-- TASK REQUIREMENTS --
Range to repeat from the listing below: the line containing "Screen dimensions: 558x255" down to the line containing "Viewport: 291px width, 160px height.", both included. Copy it exactly, pictures excluded, and add nothing else.

-- DATA SHOWN --
☆ ☆ ☆ ☆ ☆
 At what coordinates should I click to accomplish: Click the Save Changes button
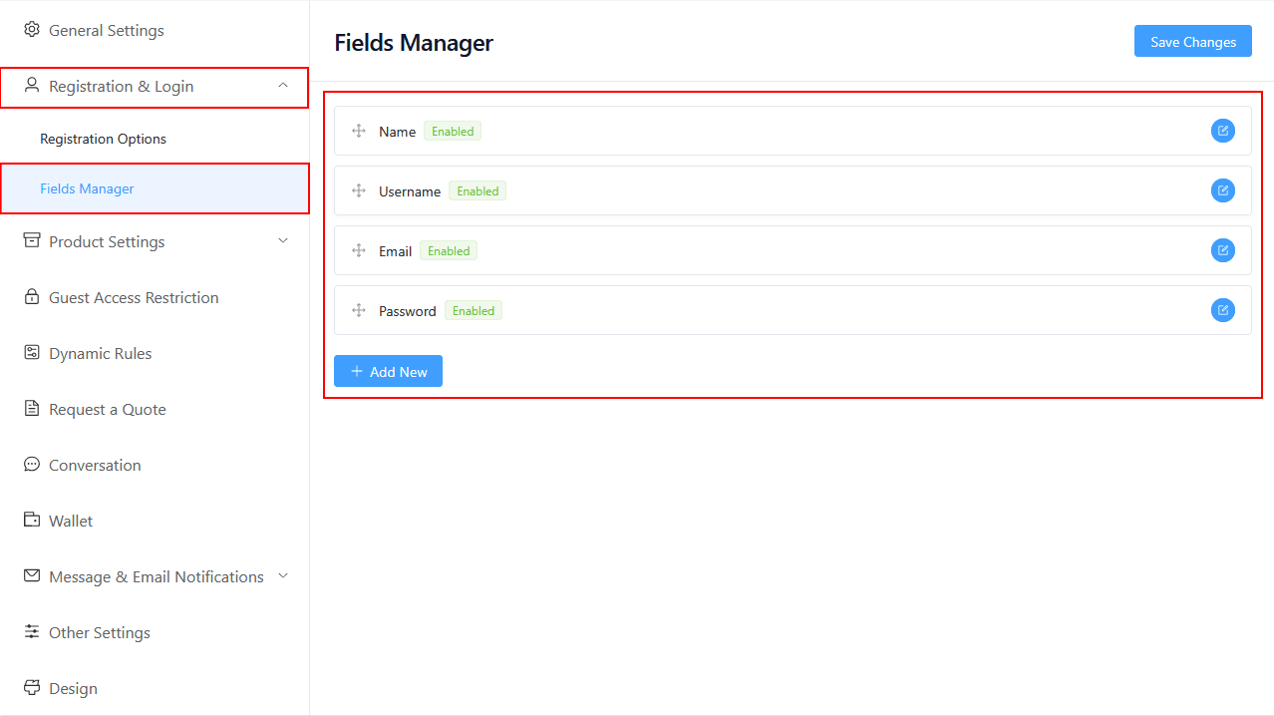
☆ ☆ ☆ ☆ ☆
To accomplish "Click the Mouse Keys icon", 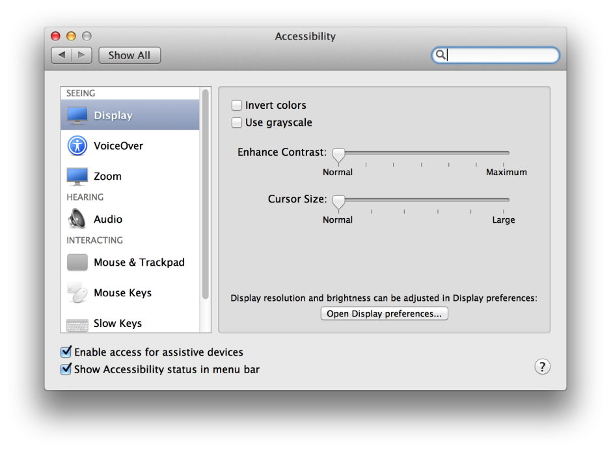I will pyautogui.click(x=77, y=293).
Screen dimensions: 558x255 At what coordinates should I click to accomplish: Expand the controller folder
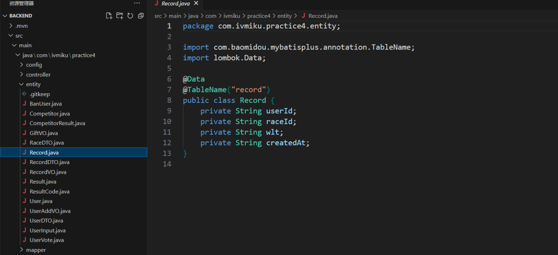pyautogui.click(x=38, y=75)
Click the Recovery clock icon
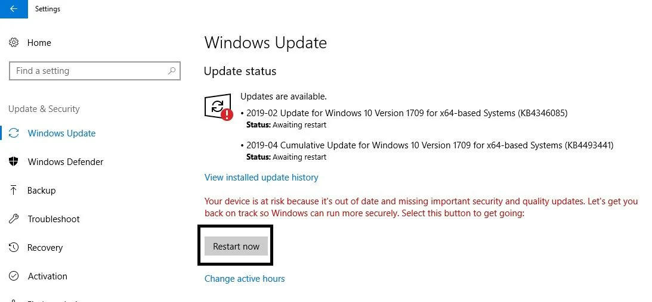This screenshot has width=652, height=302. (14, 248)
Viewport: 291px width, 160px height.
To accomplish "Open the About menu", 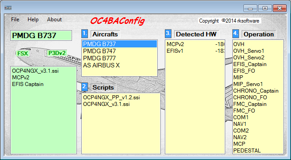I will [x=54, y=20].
☆ ☆ ☆ ☆ ☆
-- RESULT FOR THIS TASK --
Screen dimensions: 558x255 At what coordinates should I click to accomplish: Expand the controller folder
pyautogui.click(x=38, y=75)
Click the Recovery clock icon
This screenshot has width=652, height=302. (14, 248)
Viewport: 291px width, 160px height.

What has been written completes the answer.